I don't think we could use that consistently for DevTools, but it might be worth checking if there are situations where we could wrap the evaluated code in IIFEs without sideeffects for the user? Maybe console evals when the debugger is not paused could use that approach?

Hi arai!

This is more an FYI, rather than an actual question. Since you have been helping with Debugger APIs a lot, I wanted to bring the previous comment to your attention, in case it could prompt any idea to improve performances.

Basically, the performance issue described in this bug goes away as long as the code is wrapped in a IIFE. I somewhat understand that the scope where the code runs is less polluted than when there is no IIFE, but in practice the two patterns are similar.
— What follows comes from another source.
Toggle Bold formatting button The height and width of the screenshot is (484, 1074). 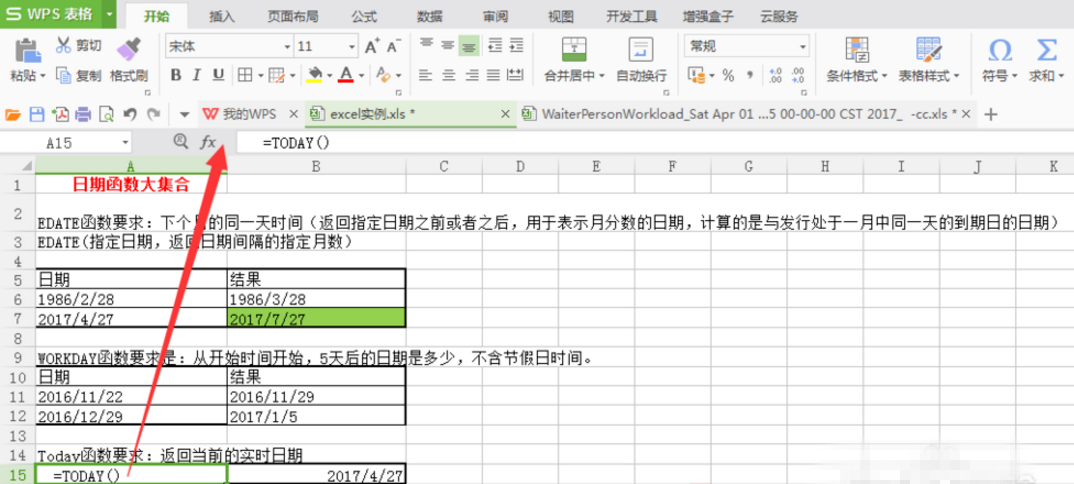coord(176,75)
The bindings are still available to the code running in the IIFE. We cannot switch to using this all the time in DevTools, but maybe that could prompt some idea to improve the performance of the regular usage (without IIFE) as well.

Flags: needinfo?(arai.unmht)

Yes, the issue is around the top-level variables.

executeInGlobalWithBindings is almost equivalent of with (nenv) { ... } statement, with nenv object created below.

this means:

  • if the variable name exists in the passed bindings, it becomes the nenv's propety, even if var declaration is inside the code
  • if the variable name doesn't exist in the passed bindings, it becomes the current this's property

and this operation is not optimized.

https://searchfox.org/mozilla-central/rev/ffb50da3ca89100b6ae5054cfe69c187679515f0/js/src/debugger/Frame.cpp#1006-1009,1049-1051,1056,1061

Result<Completion> js::DebuggerGenericEval(
    JSContext* cx, const mozilla::Range<const char16_t> chars,
    HandleObject bindings, const EvalOptions& options, Debugger* dbg,
    HandleObject envArg, FrameIter* iter) {
...
  // If evalWithBindings, create the inner environment.
  if (bindings) {
    Rooted<PlainObject*> nenv(cx, NewPlainObjectWithProto(cx, nullptr));
...
    for (size_t i = 0; i < keys.length(); i++) {
...
          !NativeDefineDataProperty(cx, nenv, id, val, 0)) {

Then, if you enclose the code with function, top-level variables become function's local slot, and the access is optimized.

Also, the effect of this issue is slightly smaller for non-top-level lexical variables, because it doesn't lookup in nenv and location is known:

var now = Date.now();
for (let i = 0; i < 100000000; i++) { }
console.log('loop took ' + (Date.now() - now) + ' ms');

Then, I think the solution depends on what actual behavior the Console and WebDriver expects for Debugger.

Given the passed bindings is copied and treated like read-only, some behavior shared with with statement aren't really necessary, and the handling of the top-level variables could be simplified, such like, "if there's variable declaration, don't use the passed bindings, and always use local binding".
The passed bindings data needs to be checked only for accesses for unknown variables, both for get and set.

This way, the not-optimized variable handling doesn't happen inside the loop,
and possibly reduce the effect of non-syntactic scope to the JIT compilation.

Flags: needinfo?(arai.unmht)

Then, about the non-syntactic scope handling itself, we're moving away from it in ESMification (bug 1308512).
We could look into the remaining consumers and think about what the default behavior should be, and think about whether introducing yet another mode for Debugger makes sense, or modifying the default behavior makes sense.